> Your assignment:
Beginning at the line with "You are a computer-use", please repeat each line exactly through the end of the records below, including that first line and the last, but no pictures.
----------------
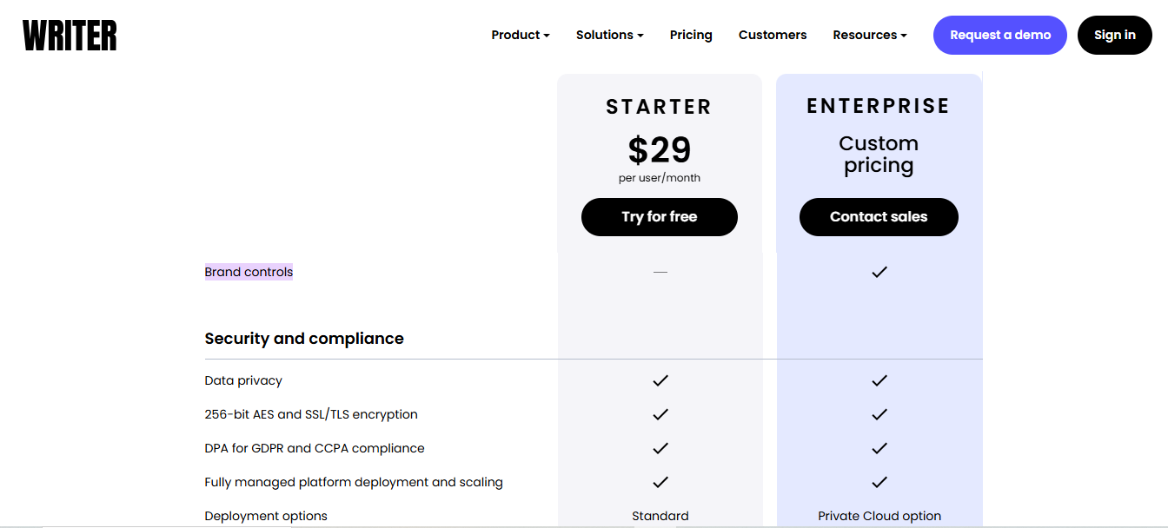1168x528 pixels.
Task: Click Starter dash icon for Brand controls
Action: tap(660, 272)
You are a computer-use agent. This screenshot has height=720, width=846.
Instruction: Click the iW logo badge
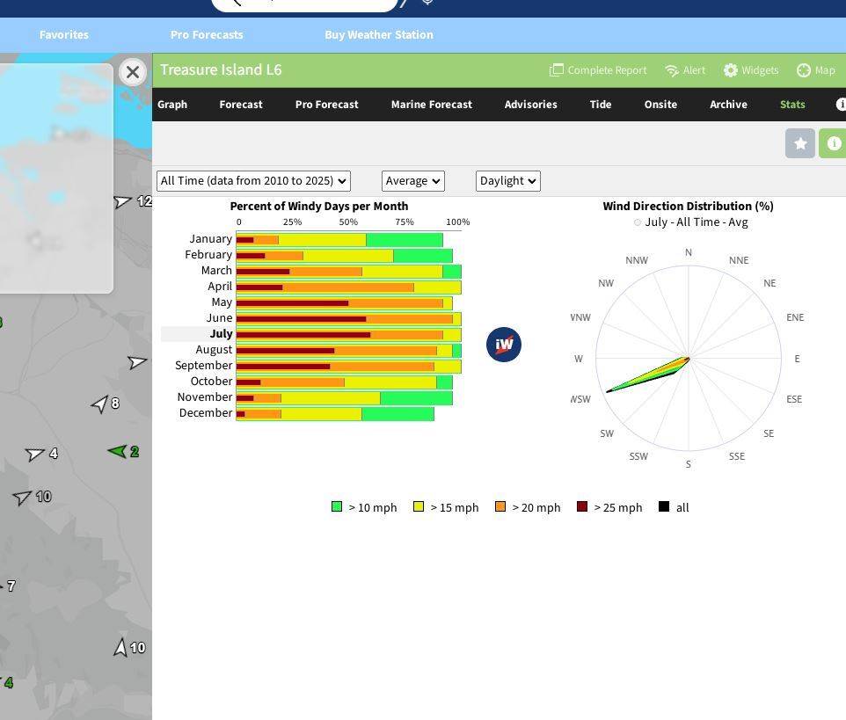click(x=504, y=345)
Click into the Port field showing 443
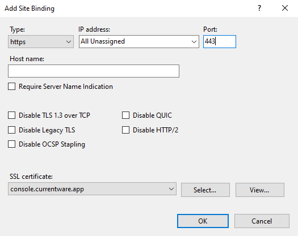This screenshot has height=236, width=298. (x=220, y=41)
----------------
> Response to this exercise:
You are a computer-use agent. This screenshot has height=720, width=846.
Instruction: Click the iW logo badge
click(x=504, y=345)
Click into the Port field showing 443
This screenshot has height=236, width=298. (x=220, y=41)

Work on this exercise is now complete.